[TASK]
Extract every line of text from the items below verbatim, and leave the pictures out of your answer.

*-*-*

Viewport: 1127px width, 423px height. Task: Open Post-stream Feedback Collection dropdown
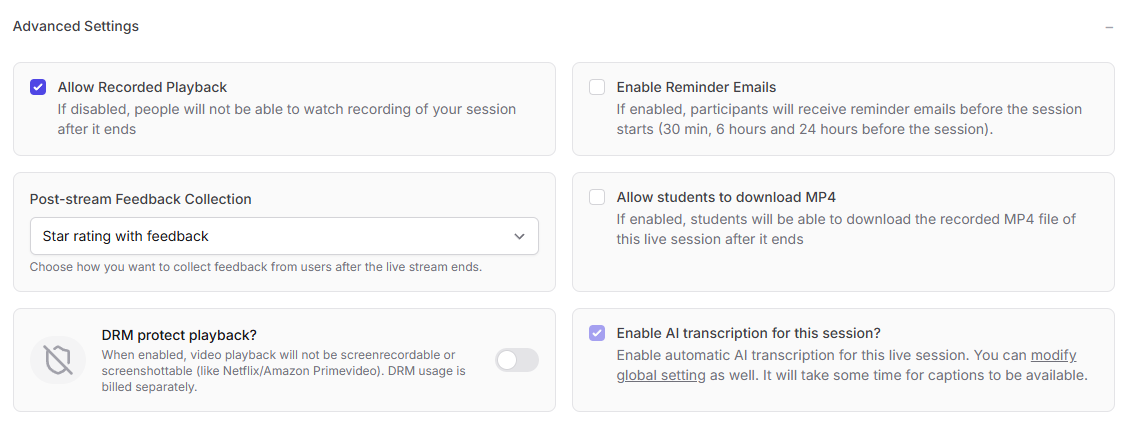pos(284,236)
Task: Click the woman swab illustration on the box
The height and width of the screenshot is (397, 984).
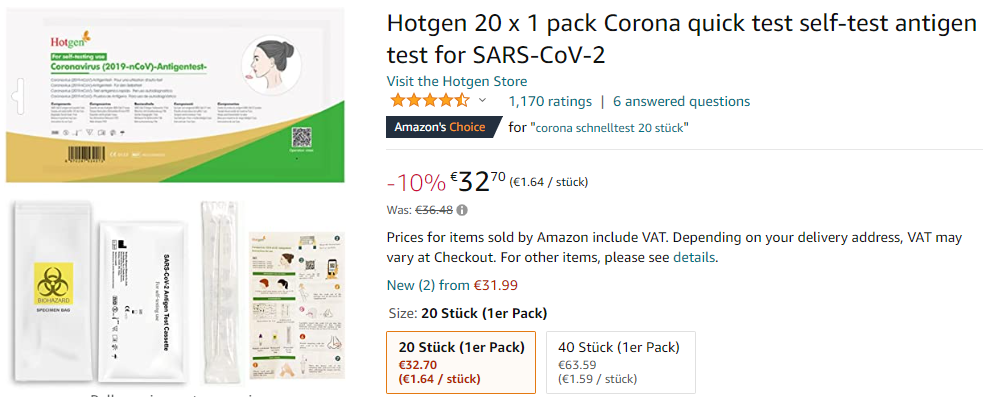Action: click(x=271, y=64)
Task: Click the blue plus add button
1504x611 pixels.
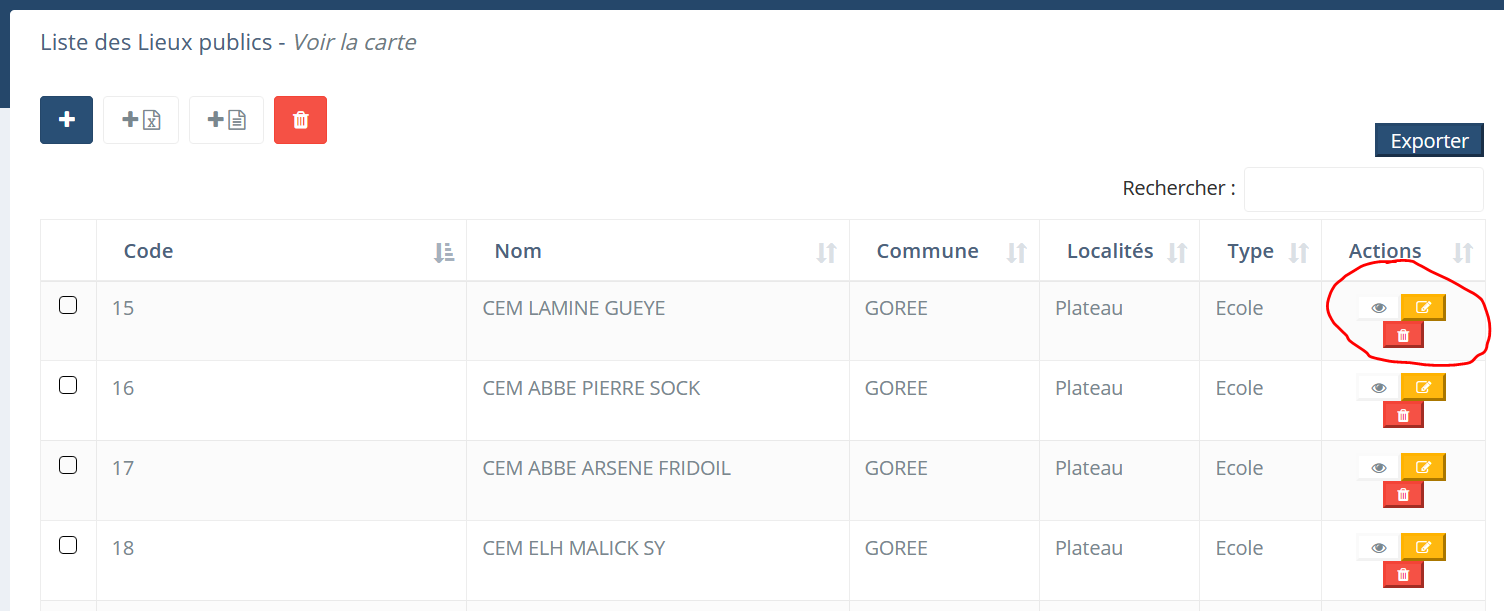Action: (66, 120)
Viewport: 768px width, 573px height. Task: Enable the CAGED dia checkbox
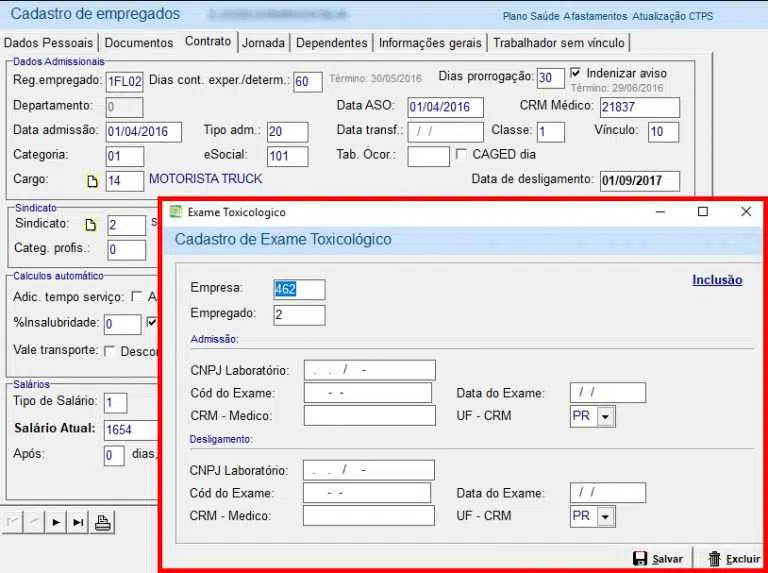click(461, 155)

*-*-*

[THE COMPLETED TASK]
Viewport: 1127px width, 423px height. Task: Open Post-stream Feedback Collection dropdown
pos(284,236)
Task: Click the woman swab illustration on the box
The height and width of the screenshot is (397, 984).
Action: click(x=271, y=64)
Task: Click the blue plus add button
1504x611 pixels.
Action: (66, 120)
Viewport: 768px width, 573px height. Task: Enable the CAGED dia checkbox
click(461, 155)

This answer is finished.